Records to process>
━━━━━━━━━━━━━━━━━━━━

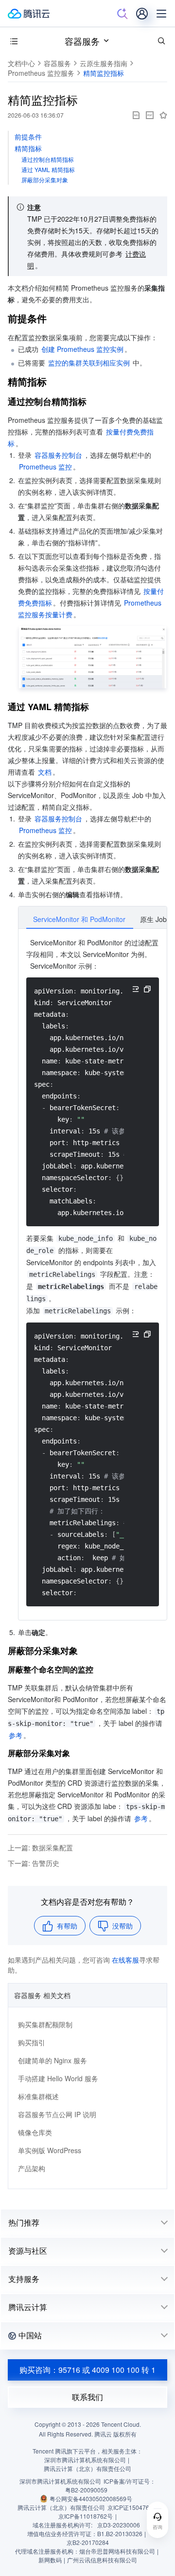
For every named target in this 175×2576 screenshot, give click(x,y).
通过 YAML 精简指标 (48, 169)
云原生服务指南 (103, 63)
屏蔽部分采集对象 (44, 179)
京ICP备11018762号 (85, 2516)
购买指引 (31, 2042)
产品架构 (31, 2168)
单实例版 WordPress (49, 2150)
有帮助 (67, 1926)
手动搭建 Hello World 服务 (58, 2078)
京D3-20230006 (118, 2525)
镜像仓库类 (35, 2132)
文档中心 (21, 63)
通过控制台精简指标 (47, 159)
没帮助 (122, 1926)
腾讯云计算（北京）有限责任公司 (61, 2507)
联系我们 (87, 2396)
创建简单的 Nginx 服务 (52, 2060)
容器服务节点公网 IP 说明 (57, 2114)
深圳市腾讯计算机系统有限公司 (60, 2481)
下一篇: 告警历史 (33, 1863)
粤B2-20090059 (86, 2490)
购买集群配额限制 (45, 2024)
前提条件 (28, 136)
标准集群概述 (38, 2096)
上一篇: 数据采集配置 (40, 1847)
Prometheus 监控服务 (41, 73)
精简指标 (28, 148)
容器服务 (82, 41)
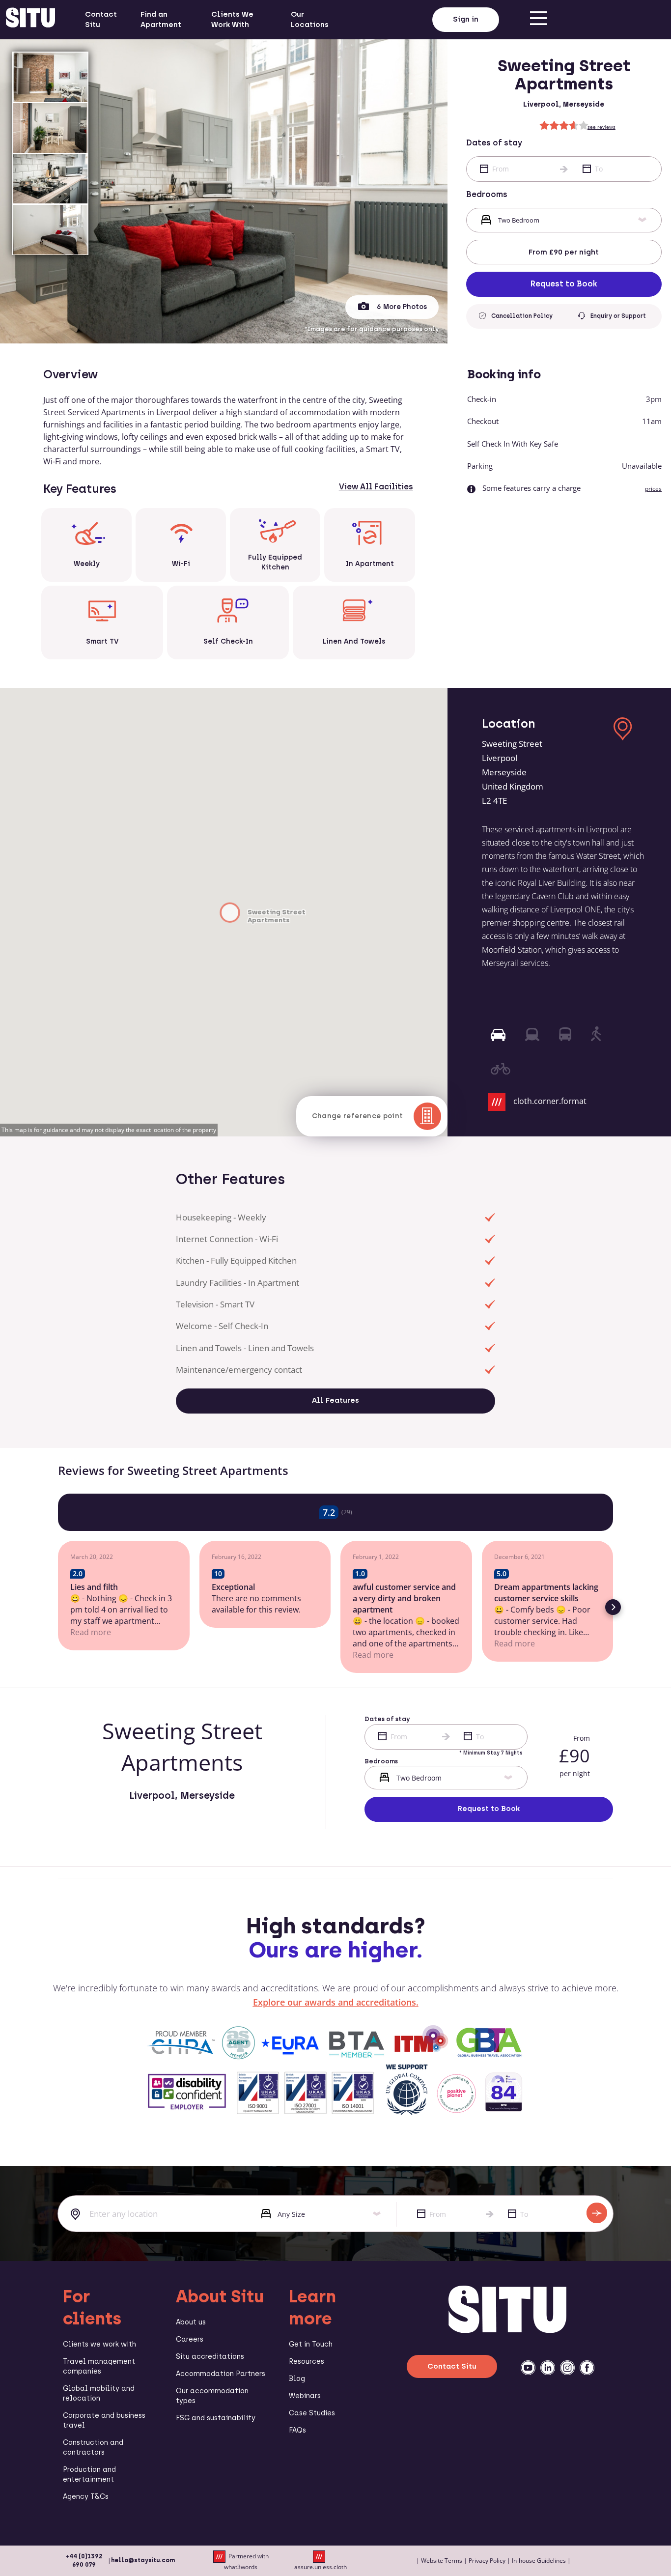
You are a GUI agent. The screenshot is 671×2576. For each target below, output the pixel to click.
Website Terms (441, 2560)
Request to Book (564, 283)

━━━━━━━━━━━━━━━━━━━━

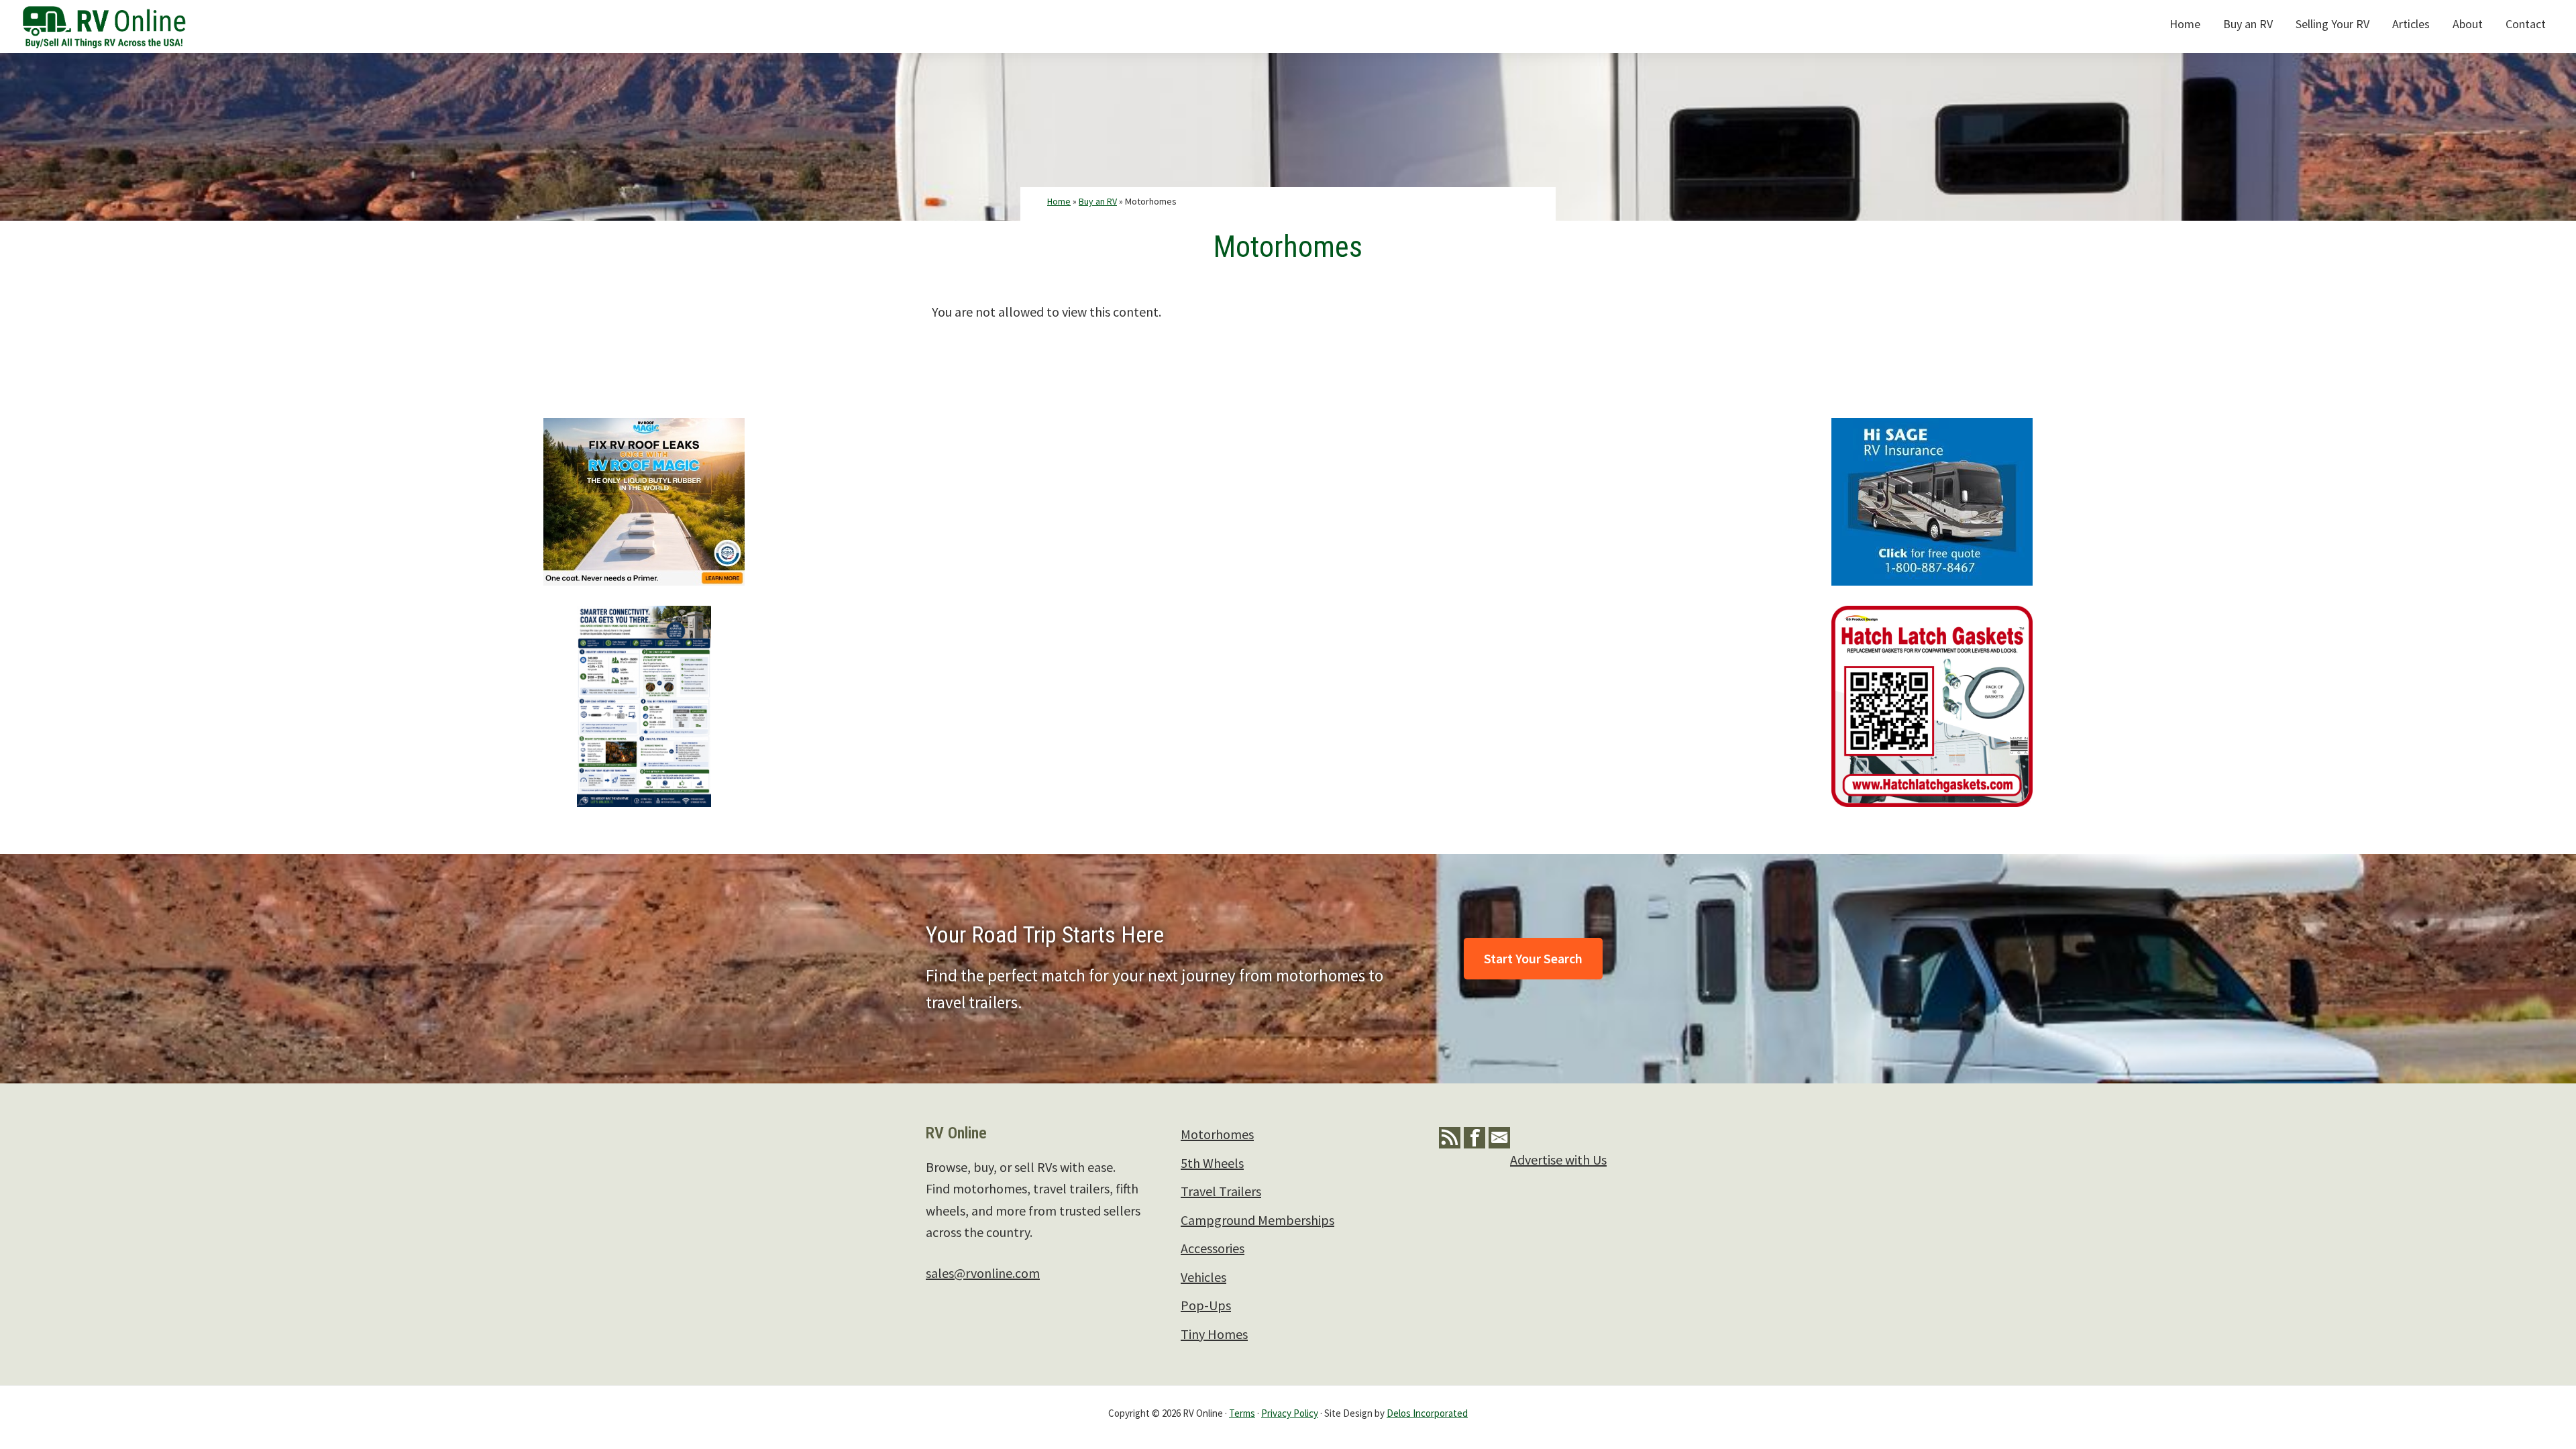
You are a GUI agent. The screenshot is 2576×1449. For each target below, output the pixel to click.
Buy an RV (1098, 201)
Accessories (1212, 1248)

━━━━━━━━━━━━━━━━━━━━

Work to be completed>
In the entries above, find the line that contains "Prometheus 监控服务 (41, 73)" and the line that contains "Request to Book (564, 283)". Reproduce exactly those two lines and every line between them, but not the pictures.

Result of this task>
Prometheus 监控服务 (41, 73)
精简指标 (28, 148)
容器服务 (82, 41)
You are a GUI agent. The screenshot is 671×2576. For each target below, output the pixel to click.
Website Terms (441, 2560)
Request to Book (564, 283)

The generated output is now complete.